Persisting type information

This is an open question, I think. We currently treat all properties as string and write them to extended attributes as string. In reality extended attributes are just binary and we just write our string as binary (0 terminated AFAIR).

We could try to detect the type whenever we read the attribute, however then we can no longer really write a string 34 because when reading it back we would interpret it as a number. Hilariously, that is not a problem for XML where numbers and booleans appear as a string representation between <tag>false</tag> and we would anly add an annotation like <tag xsi:type="xs:boolean">false</tag>. old clients would still read it as string and parse it themselves. New clients trying to use the type would likely get confused when they explicitly write a string true via JSON in the graph api (or via webdav) but then get a boolean type back.

Yeah, I'm against trying to detect the type for exactly the reason you mentioned. IMHO we need to store the type information somehow, this could be handled only in the extension/fieldSet part though. I don't think we need to make arbitrarymetada handle it for all values. For regular facets it's no issue because reflection tells us what type we are converting to.

The only other option would be to somehow annotate the value. While there is a risk of collision for legacy values starting with any of these prefixes:

i:34
b:true
f:3.14
j:{"a":1}
s:hello world

I think that might be acceptible. if a value is not prefixed we assume string. We can even detect this: if the file has been modified before we started interpreting the value prefix we can always assume string.

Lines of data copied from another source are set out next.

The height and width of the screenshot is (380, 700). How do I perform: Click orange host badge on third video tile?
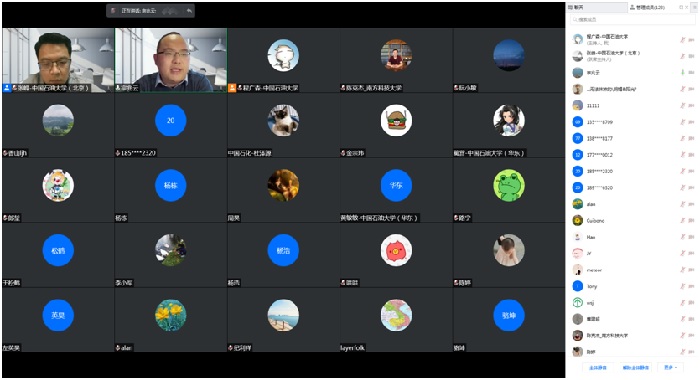[x=232, y=88]
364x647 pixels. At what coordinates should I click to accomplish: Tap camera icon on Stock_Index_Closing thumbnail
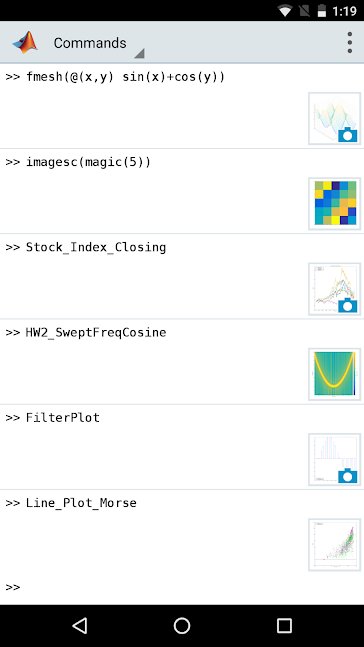coord(347,305)
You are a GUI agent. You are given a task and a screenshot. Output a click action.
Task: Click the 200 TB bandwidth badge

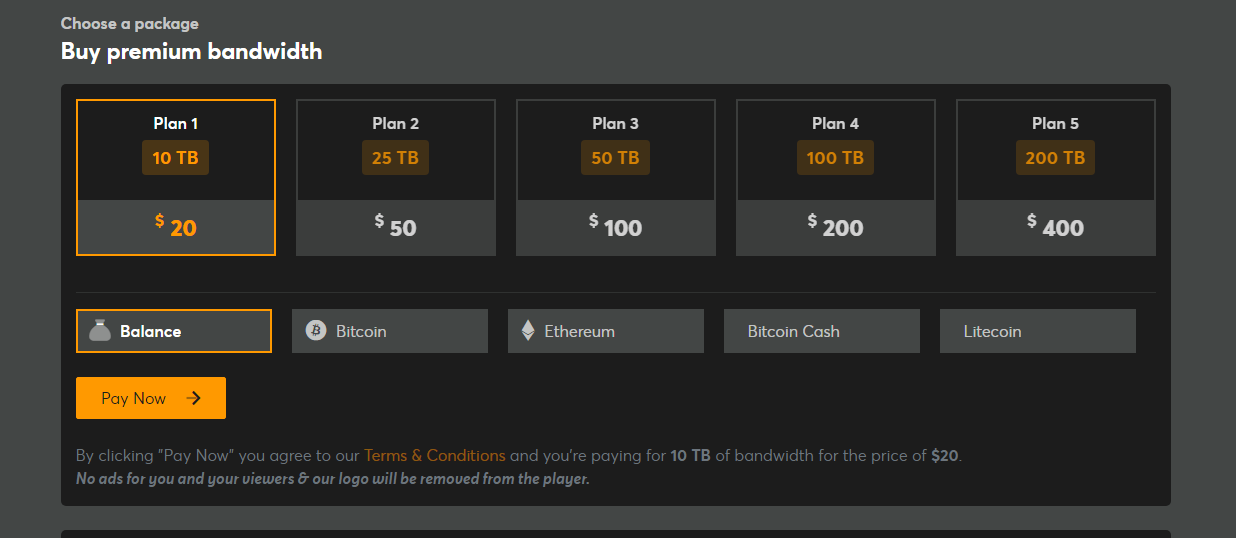(x=1055, y=158)
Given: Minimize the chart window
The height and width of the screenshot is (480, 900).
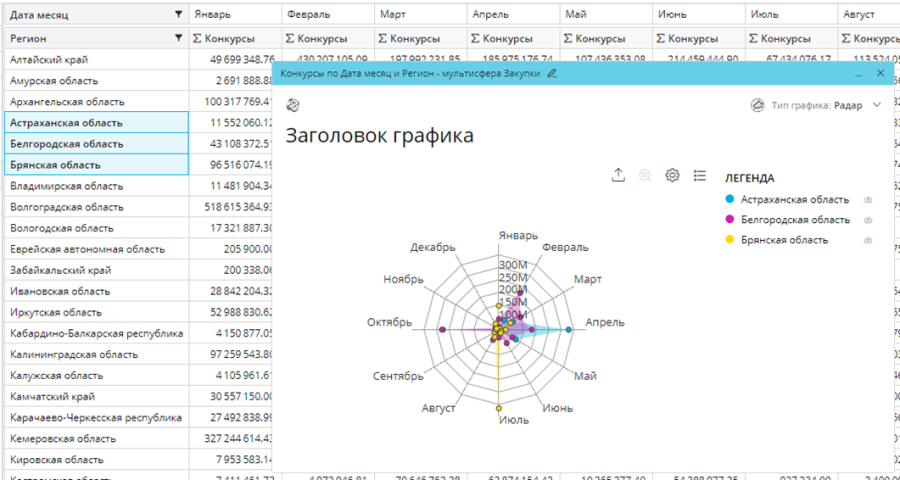Looking at the screenshot, I should tap(857, 74).
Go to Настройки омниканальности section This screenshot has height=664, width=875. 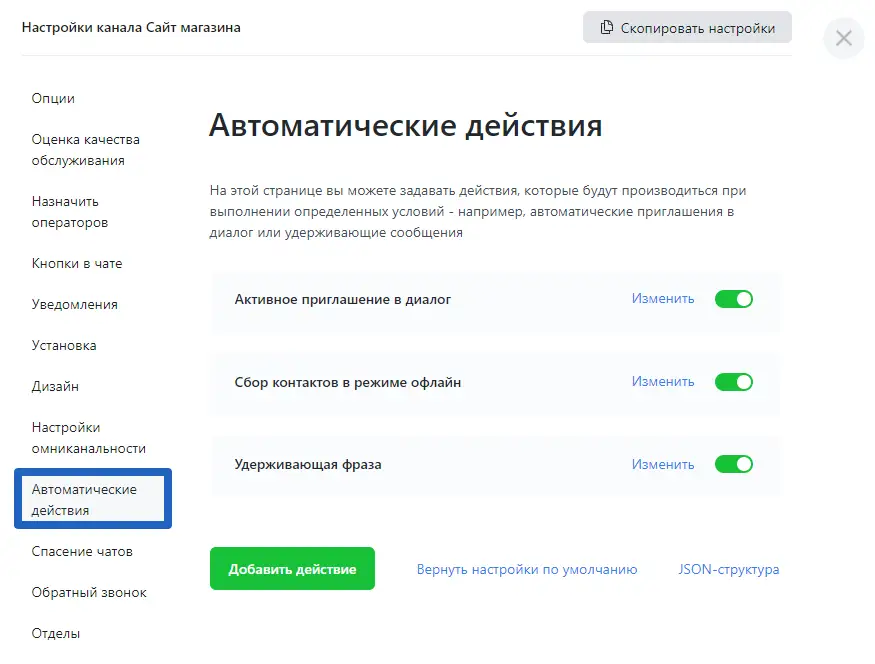pos(88,438)
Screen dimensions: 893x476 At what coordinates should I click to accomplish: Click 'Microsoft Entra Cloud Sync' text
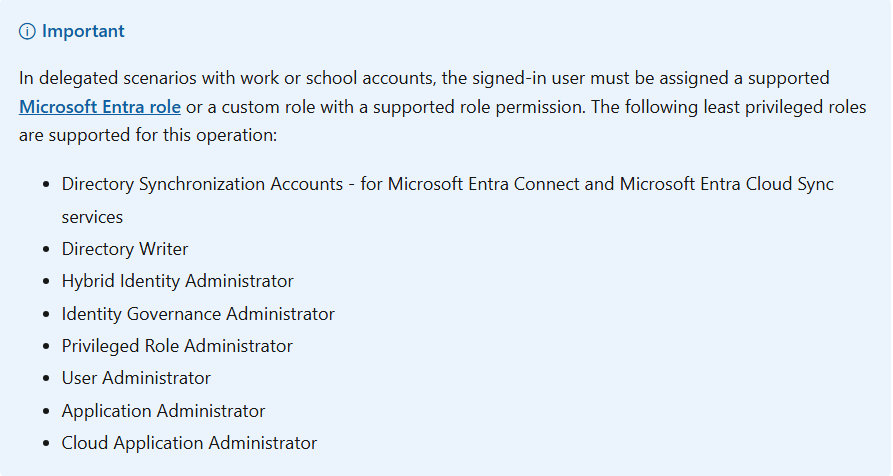[727, 184]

That sounds pretty complicated, I'd like to avoid that.
Easiest approach for me would be to just store json byte value representation. so "string", 34, null, undefined, true, false are all valid values and can just be unmarshalled as they are.
This would even allow storing json object, but then it gets awkward if we use flat keys only in the search index - or maybe not... maybe we could also just store the whole json object in arbitrary metadata and roll it out only in the index 🤔

For now, I would leave the type out of the spec. Clients know the datatype and should be able to parse it properly. The server really has no good way of storing the type and it can be proposed as an ADR.

What do you mean, leave types out of the spec?